Fernández Salinas, V.; Caravaca Barroso, I. y Sánchez de las Heras, C. (coords.) (2004): Jornadas de Patrimonio y Territorio - Actas, Consejería de Cultura de la Junta de Andalucía, Sevilla, 134 págs.

1.- Objetivos y estructura de las Jornadas. 

La Asociación de Geógrafos Españoles, interesada en  fomentar  una mayor cultura territorial en la sociedad,  se planteó la oportunidad de realizar unas jornadas abiertas a otras disciplinas, instituciones, organismos, empresas y a la sociedad en general con el objetivo de difundir ideas y experiencias sobre el desarrollo territorial.
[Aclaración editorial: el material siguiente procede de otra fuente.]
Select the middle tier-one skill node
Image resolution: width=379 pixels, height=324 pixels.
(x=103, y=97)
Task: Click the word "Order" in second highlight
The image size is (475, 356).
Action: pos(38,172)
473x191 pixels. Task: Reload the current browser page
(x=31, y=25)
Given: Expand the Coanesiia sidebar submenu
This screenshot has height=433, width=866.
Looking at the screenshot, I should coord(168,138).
Aprovechando la oportunidad que brindaba el hecho de que, por una parte, el  2002 fuera considerado como Año de las Naciones Unidas del Patrimonio Cultural, y que, por otra, en el 2003 pueda ser posible la declaración de Úbeda y Baeza Ciudades Patrimonio Mundial,  propuso a la Consejería de Cultura de la Junta de Andalucía la organización conjunta de las Jornadas. Dicha propuesta fue acogida con entusiasmo y asumida como propia por parte de esta Consejería. 

Desarrolladas en Úbeda y Baeza entre los días 13 y 15 de marzo de 2003, las Jornadas se han compuesto de sesiones científicas -estructuradas en conferencias magistrales y en mesas de trabajo-, y de una exposición de experiencias, investigaciones,  y  proyectos en los que se vinculan los recursos patrimoniales y el desarrollo territorial. Esta exposición consistió en la presentación de paneles, carteles, libros, revistas, informes, documentos, etc. A ello hay que añadir la realización de una visita guiada a las dos ciudades sedes de las Jornadas.
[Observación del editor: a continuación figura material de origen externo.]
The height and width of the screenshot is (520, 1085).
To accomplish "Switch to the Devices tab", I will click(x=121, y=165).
Las dos conferencias se planteaban desde perspectivas muy distintas,  pese a estar ambas estrechamente relacionadas con la cultura; la primera,  desde la visión estrictamente cultural, la segunda, desde una visión geográfica. Por su parte, los contenidos de las tres mesas redondas se centraron en el análisis de la capacidad de los recursos culturales y naturales para impulsar procesos de desarrollo, en la consideración de la interrelación entre las actividades económicas y el desarrollo territorial y en las formas de entender todos estos planteamientos desde el ámbito local. 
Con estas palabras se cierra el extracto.